Patriot, using bio, how does that come? Gallons like norm? 
I have used used engine oil in the winter, problem with that is cleanliness, gotta strain it, or the oilier will get plugged with crap from a oil pan.


----------



## Grace Tree (Apr 19, 2012)

I use one of the old style round top 2gal.? gas cans. Welded a piece of steel over the old filler hole. Welded a 3/4" nipple in place of the old gas outlet. Over the years I've lost a couple gallons of oil when someone nicked them with a chainsaw blade. Big mess. This thing is fool proof and spill proof.
Phil


----------



## tree md (Apr 19, 2012)

I use old 1 gallon Poulan jugs. I have 5 5 gallon jugs of filtered fryer oil from restaurants that I keep in storage. It is my bio bar oil. I only use it when temps are above freezing though, as it will gel when it's freezing cold. I usually by the cheap Poulan bar oil in the Wintertime and have a couple of jugs that I fill with the vegetable oil as needed.


----------



## Kottonwood (Apr 19, 2012)

Small Wood said:


> I use one of the old style round top 2gal.? gas cans. Welded a piece of steel over the old filler hole. Welded a 3/4" nipple in place of the old gas outlet. Over the years I've lost a couple gallons of oil when someone nicked them with a chainsaw blade. Big mess. This thing is fool proof and spill proof.
> Phil



Nice, this sounds like a pretty good solution, I will probably try something like this.


----------



## Kottonwood (Apr 19, 2012)

tree md said:


> I use old 1 gallon Poulan jugs. I have 5 5 gallon jugs of filtered fryer oil from restaurants that I keep in storage. It is my bio bar oil. I only use it when temps are above freezing though, as it will gel when it's freezing cold. I usually by the cheap Poulan bar oil in the Wintertime and have a couple of jugs that I fill with the vegetable oil as needed.
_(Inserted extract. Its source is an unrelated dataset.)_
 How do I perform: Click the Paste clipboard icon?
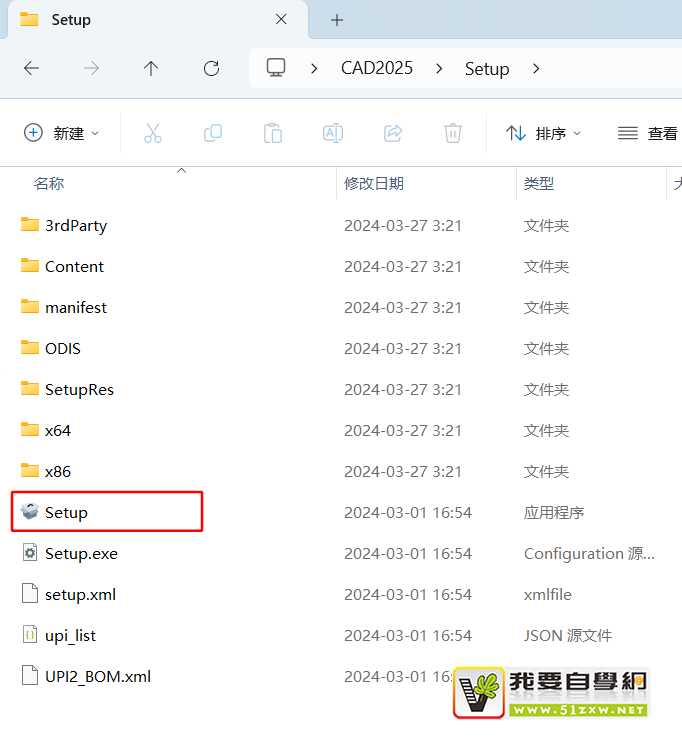272,133
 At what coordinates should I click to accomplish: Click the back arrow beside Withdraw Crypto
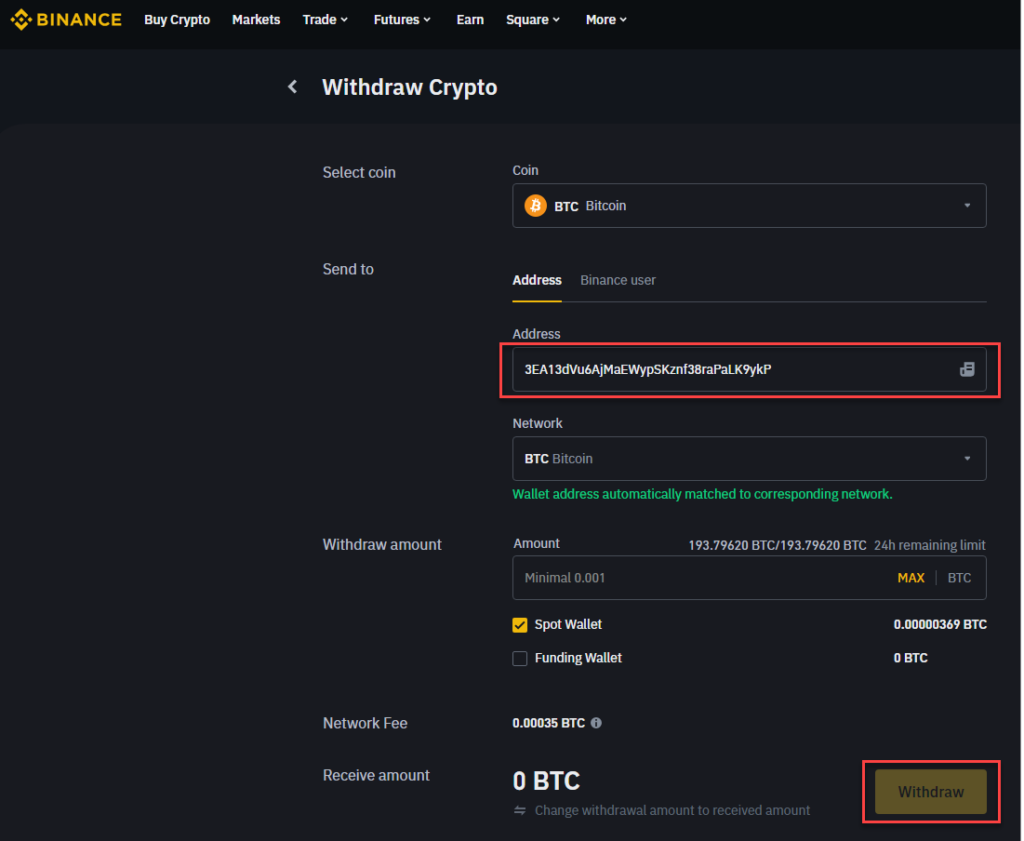pos(292,87)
Nice! good call on the veggie oil. That stihl biodegradable stuff is expensive.


----------



## newsawtooth (Apr 19, 2012)

PatriotTreeCO said:


> Nice! good call on the veggie oil. That stihl biodegradable stuff is expensive.



I've been using canola and vegetable oil exclusively for 5 years now. For daily dispensing I use a No Spill can. The viscosity doesn't quite jive with the pouring mechanism, but it works. Just not quite as well as gas.


----------



## Grouchy old man (Apr 19, 2012)

newsawtooth said:


> For daily dispensing I use a No Spill can. The viscosity doesn't quite jive with the pouring mechanism, but it works. Just not quite as well as gas.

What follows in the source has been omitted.